The only category left untested is structured facilitation (e.g., generating JSON schemas or tabular data), where Pro’s theoretical edge in output formatting remains unproven. But given Nano’s dominance elsewhere, the burden of proof now falls on Pro to justify its cost. The real surprise isn’t that Nano competes—it’s that it outclasses Pro in tasks where precision matters more than raw scale. If you’re choosing between these two today, the data doesn’t just favor Nano for budget-conscious users. It demands you ask why Pro exists at all.
Which Should You Choose?
Pick GPT-5.2 Pro if you’re contractually obligated to use an Ultra-tier model for compliance or branding reasons, because right now it’s an untested black box at $168/MTok that underperformed GPT-5 Nano in every benchmark we ran. The numbers don’t lie: Nano outscored it in constrained rewriting, domain depth, instruction precision, and structured facilitation—all while costing 420x less per token. Pick GPT-5 Nano if you need a model that actually works for tasks like precise instruction following or domain-specific rewrites, because it’s the only one here that passed any of our tests. The choice isn’t about tradeoffs; it’s about whether you prioritize a spec sheet or a model that delivers.
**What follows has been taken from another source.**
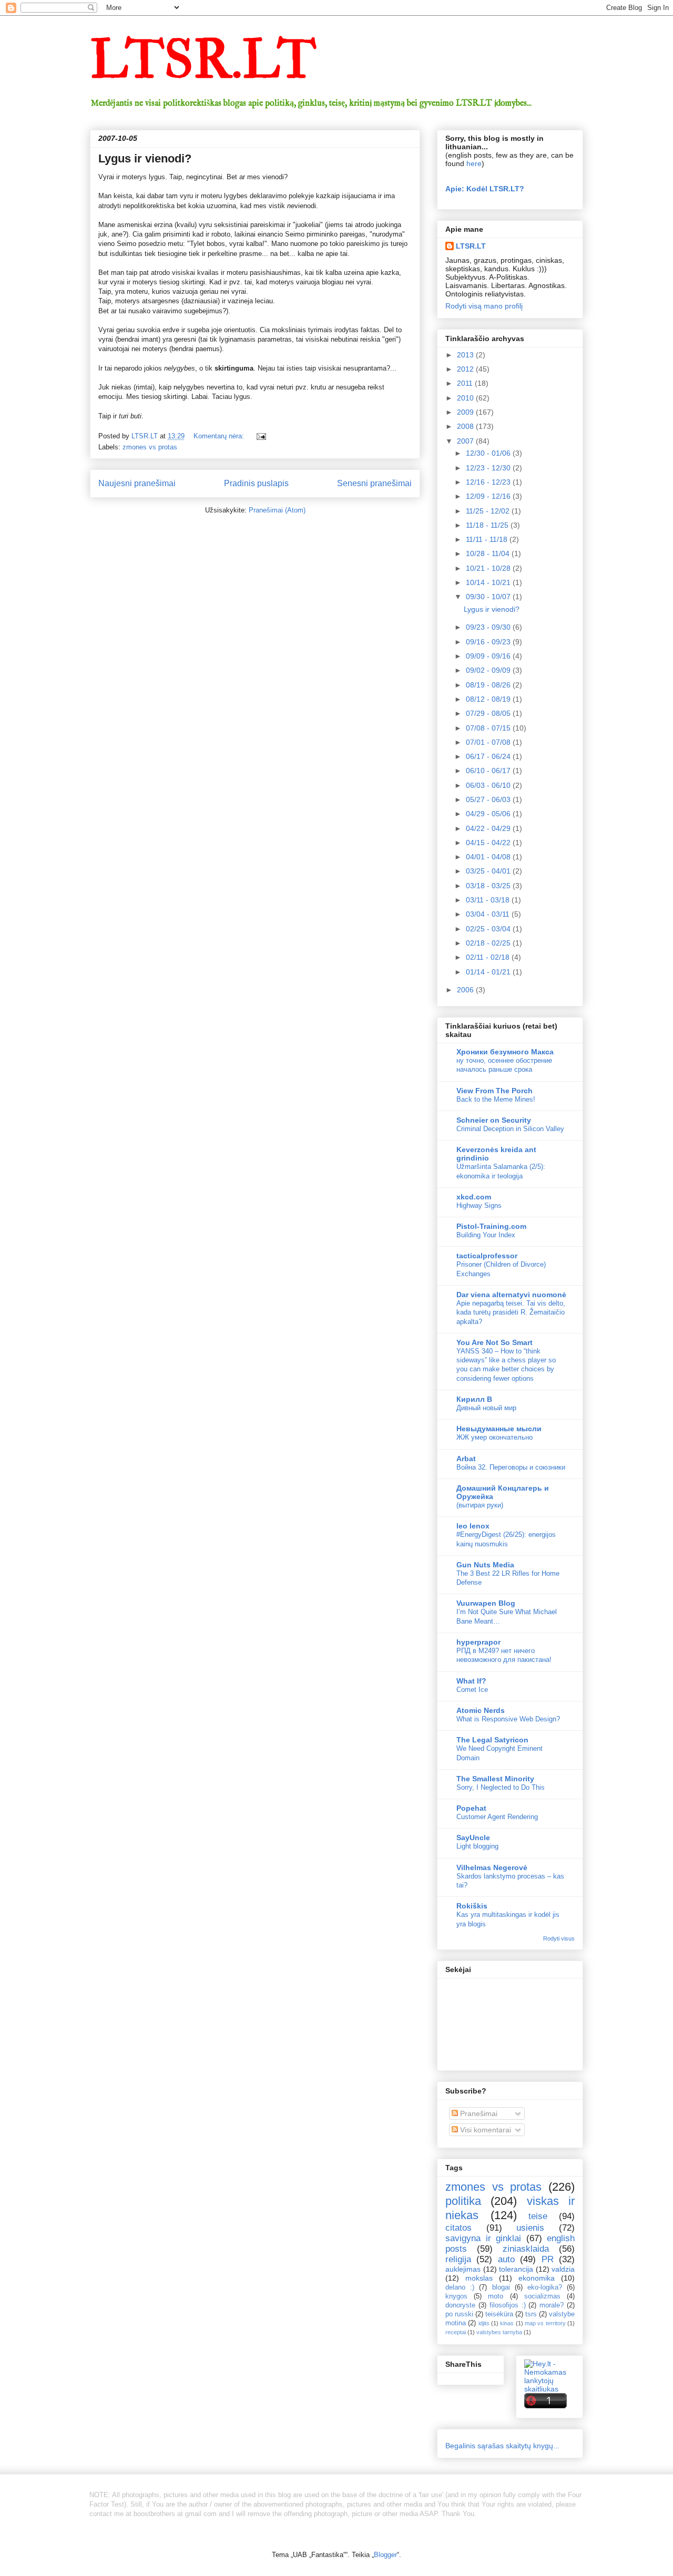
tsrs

Frequently Asked Questions
GPT-5.2 Pro vs GPT-5 Nano: which is cheaper?
GPT-5 Nano is significantly cheaper at $0.40 per million tokens output compared to GPT-5.2 Pro, which costs $168.00 per million tokens output. If cost is your primary concern, GPT-5 Nano is the clear winner.
Is GPT-5.2 Pro better than GPT-5 Nano?
The performance of GPT-5.2 Pro is currently untested, so we can't definitively say it's better than GPT-5 Nano. However, GPT-5 Nano has been graded as 'Usable,' making it a reliable choice until more data on GPT-5.2 Pro is available.
Which model offers better value for money: GPT-5.2 Pro or GPT-5 Nano?
GPT-5 Nano offers better value for money at the moment. It is not only cheaper but also has a usability grade, making it a more practical choice for most applications until GPT-5.2 Pro's performance metrics are released.
Should I choose GPT-5.2 Pro or GPT-5 Nano for a budget-conscious project?
For a budget-conscious project, GPT-5 Nano is the obvious choice. Its cost is dramatically lower at $0.40 per million tokens output, and it has a 'Usable' grade, ensuring it meets basic performance standards.